_Stated goal_:
Please write out again the items starting at the line with "Screen dimensions: 820x1456" and ending at the last line of the items, changing "Focus" to "Select" and keeping everything else the same. Leave the pictures out of your answer.

_Source data_:
— Begin —
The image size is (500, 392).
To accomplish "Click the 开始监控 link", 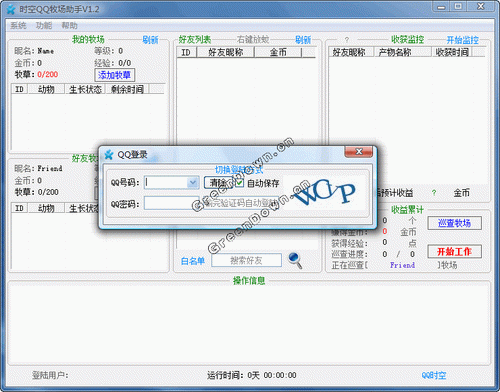I will click(462, 40).
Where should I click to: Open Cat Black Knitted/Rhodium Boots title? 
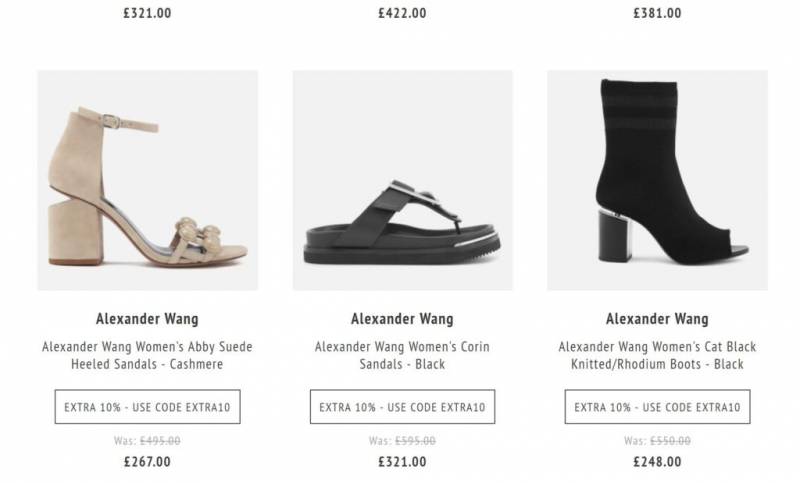click(x=657, y=355)
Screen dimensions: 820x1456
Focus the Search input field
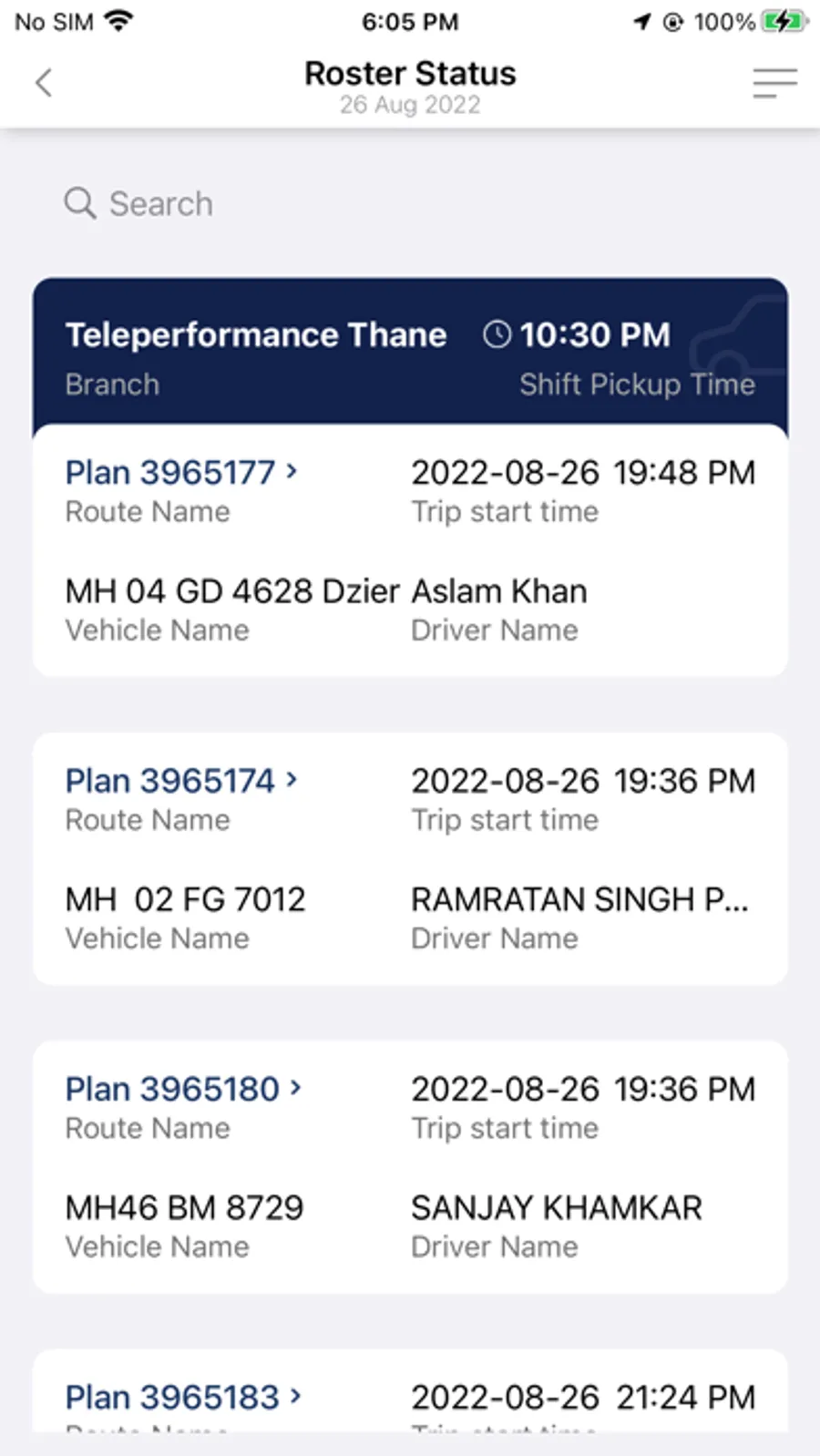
— End —
_Exercise answer_:
Screen dimensions: 820x1456
Select the Search input field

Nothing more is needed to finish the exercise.